Implementation of Seizure-onset Zone Localization Utilizing sLORETA Within the sEEG4D Virtual Reality Framework as an Assistive Tool for Epileptic Resection Surgery Planning and Evaluation
Sounak Dey1, Conway Hsieh1, James Evans2, Bradley Sutton2, Fadi Mikhail3, Andres Maldonado4, Graham Huesmann3, Aaron Anderson2
1Carle Illinois College of Medicine, 2Beckman Institute for Advanced Science and Technology, University of Illinois Urbana-Champaign, 3Neurology, Carle Hsp. / Univ. of Illinois Urbana-Champaign, 4Neurosurgery, OSF Healthcare
Objective:

Demonstrate a patient-specific pipeline that converts ictal stereo-EEG (sEEG) into volumetric seizure-onset zone (SOZ) source models, enables 4D review within virtual reality (VR), and quantifies SOZ overlap with the post-surgical resection.

Background:

Drug-resistant focal epilepsy often requires invasive interventions. Although multimodal data guides surgery, current protocols rely on manual interpretation of 2D multiplanar views of 3D imaging alongside sEEG electrode recordings. SOZ contact resection, which has shown mixed prognostic value, could be enhanced with anatomy-aligned volumetric SOZ identification.

Design/Methods:

We implemented an end-to-end workflow: (1) select ictal segments; (2) build subject MRI/BEM forward models (FreeSurfer) and compute inverse solutions (MNE/sLORETA); (3) derive a 3D SOZ map (max |source| within a 1-s onset window), average across all ictal segments for patient, and export a single 3D NIfTI for ITK-SNAP/VR; (4) register pre-op T1 to post-op T2 FLAIR and resample the SOZ map using FLIRT; (5) segment resection and compute overlap metrics (Dice, %SOZ within resection, %resection covered by SOZ).
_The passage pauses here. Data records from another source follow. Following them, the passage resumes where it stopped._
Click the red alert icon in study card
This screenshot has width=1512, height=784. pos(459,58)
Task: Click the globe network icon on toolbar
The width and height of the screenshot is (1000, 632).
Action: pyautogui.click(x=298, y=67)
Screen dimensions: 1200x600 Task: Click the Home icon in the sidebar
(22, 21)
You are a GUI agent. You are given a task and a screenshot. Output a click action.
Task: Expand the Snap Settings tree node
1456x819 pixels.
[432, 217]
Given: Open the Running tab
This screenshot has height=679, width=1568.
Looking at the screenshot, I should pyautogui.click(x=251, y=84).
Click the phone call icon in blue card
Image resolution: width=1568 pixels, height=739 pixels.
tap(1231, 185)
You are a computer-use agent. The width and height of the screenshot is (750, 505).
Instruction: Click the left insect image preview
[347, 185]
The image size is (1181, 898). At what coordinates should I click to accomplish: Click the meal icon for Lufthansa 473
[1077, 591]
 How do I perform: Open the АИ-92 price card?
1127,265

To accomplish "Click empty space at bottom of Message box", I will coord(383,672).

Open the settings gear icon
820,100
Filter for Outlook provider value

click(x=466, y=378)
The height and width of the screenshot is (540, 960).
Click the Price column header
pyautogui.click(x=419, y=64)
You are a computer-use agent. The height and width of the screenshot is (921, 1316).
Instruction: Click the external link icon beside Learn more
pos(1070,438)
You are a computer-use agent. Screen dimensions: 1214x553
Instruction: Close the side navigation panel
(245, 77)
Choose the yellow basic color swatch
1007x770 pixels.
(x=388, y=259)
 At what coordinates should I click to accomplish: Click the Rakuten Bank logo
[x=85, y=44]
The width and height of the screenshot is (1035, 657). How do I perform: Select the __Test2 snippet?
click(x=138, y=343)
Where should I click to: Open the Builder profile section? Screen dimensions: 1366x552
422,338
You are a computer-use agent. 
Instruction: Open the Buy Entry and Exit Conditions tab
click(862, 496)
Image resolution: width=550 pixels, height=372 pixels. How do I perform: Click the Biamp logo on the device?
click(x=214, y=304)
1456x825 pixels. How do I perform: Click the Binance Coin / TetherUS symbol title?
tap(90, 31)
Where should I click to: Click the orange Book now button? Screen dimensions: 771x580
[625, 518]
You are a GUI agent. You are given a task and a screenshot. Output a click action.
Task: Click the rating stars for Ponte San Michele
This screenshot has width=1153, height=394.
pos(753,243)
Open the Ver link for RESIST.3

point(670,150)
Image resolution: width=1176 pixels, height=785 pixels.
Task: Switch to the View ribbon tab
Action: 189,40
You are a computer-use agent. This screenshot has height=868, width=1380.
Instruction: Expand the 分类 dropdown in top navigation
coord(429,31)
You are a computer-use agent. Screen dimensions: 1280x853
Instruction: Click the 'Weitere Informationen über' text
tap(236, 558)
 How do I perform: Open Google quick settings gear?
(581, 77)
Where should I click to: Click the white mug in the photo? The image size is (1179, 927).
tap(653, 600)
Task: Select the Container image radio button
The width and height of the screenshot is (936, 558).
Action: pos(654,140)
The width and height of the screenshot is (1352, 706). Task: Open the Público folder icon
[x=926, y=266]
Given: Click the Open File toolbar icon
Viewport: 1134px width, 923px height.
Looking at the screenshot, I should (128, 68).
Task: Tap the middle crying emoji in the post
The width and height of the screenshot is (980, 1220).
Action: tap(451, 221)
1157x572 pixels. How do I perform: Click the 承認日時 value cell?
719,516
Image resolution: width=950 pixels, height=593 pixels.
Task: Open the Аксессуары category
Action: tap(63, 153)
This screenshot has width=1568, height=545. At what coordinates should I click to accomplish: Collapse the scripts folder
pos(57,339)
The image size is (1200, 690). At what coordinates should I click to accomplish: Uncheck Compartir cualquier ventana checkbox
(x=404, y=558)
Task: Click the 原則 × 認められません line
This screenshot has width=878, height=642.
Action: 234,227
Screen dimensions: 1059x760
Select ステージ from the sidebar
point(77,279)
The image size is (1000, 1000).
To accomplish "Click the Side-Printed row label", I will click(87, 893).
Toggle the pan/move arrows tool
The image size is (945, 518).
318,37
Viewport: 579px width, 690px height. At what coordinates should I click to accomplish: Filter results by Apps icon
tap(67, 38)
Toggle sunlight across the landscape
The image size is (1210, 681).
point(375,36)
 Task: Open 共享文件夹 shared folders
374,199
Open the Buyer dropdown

Planned analysis will relate degree of overlap to patient post-surgical outcomes graded via the Engel scales.


Results:

Feasibility successfully demonstrated in the first patient: the pipeline produced a clean supratentorial SOZ NIfTI, aligned it to post-op imaging, and enabled overlay with the segmented resection. Onset activity was localized near the temporal resection margins. Cohort-level quantitative results are in progress; we hypothesize greater SOZ–resection overlap in better outcomes versus worse clinical outcomes.

Conclusions:

This reproducible pipeline transforms ictal sEEG into anatomical SOZ maps suitable for visualization in sEEG4D, a 4D VR representation of spatio-temporal sEEG data, allowing for direct comparison of predicted SOZ with the resection cavity. The approach is feasible, and due to the ability to communicate spatio-temporal information through a single modality, this pipeline has the potential to enhance surgical planning and post-operative evaluation; ongoing enrollment will test whether overlap metrics predict outcome.